___ INPUT RECORDS ___

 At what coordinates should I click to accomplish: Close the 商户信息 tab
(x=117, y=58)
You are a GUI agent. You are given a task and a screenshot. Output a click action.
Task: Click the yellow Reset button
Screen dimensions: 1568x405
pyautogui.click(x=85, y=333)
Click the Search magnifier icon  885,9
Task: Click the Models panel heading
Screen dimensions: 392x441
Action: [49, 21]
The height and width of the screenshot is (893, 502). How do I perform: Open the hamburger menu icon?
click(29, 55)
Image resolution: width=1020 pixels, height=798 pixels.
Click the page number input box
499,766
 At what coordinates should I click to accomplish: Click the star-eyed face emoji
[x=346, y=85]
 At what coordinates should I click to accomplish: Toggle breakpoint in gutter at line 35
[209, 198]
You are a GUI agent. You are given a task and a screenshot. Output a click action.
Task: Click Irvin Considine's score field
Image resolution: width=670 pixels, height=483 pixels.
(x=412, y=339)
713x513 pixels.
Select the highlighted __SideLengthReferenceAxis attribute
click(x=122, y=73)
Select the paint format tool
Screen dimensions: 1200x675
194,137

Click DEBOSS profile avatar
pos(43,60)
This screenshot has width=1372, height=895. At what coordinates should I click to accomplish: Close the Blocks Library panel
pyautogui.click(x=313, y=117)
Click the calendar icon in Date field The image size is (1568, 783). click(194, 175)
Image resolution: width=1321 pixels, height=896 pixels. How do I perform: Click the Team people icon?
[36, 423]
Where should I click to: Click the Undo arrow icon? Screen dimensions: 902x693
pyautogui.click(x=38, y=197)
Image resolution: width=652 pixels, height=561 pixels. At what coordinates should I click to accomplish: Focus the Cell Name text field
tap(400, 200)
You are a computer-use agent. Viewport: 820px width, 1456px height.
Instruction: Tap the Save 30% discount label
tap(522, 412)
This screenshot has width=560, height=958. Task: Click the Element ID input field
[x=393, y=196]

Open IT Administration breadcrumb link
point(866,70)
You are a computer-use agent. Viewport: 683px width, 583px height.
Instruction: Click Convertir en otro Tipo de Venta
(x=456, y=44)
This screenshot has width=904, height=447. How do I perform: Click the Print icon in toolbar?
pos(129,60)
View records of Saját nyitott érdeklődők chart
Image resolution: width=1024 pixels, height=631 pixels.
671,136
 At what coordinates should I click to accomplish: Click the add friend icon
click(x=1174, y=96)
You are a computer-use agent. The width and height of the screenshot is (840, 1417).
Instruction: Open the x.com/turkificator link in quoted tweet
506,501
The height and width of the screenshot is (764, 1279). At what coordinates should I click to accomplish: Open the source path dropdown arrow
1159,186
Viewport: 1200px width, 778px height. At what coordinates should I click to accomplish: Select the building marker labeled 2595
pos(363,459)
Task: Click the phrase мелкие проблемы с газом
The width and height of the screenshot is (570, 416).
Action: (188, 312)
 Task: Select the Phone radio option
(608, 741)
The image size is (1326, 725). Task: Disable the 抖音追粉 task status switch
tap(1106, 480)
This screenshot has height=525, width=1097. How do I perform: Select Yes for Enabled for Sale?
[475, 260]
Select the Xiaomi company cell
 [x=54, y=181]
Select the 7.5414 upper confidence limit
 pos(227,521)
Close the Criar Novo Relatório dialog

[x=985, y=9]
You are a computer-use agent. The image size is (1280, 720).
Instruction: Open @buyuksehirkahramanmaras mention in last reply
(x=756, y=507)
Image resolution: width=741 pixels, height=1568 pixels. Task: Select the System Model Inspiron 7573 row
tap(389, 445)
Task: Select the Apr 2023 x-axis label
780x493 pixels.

___

The answer is the line with "Select the Xiaomi company cell" plus every line after it to the last line of the entries above, copied exactly and with no other lines.

= TASK OUTPUT =
Select the Xiaomi company cell
 [x=54, y=181]
Select the 7.5414 upper confidence limit
 pos(227,521)
Close the Criar Novo Relatório dialog

[x=985, y=9]
You are a computer-use agent. The image size is (1280, 720).
Instruction: Open @buyuksehirkahramanmaras mention in last reply
(x=756, y=507)
Image resolution: width=741 pixels, height=1568 pixels. Task: Select the System Model Inspiron 7573 row
tap(389, 445)
Task: Select the Apr 2023 x-axis label
780x493 pixels.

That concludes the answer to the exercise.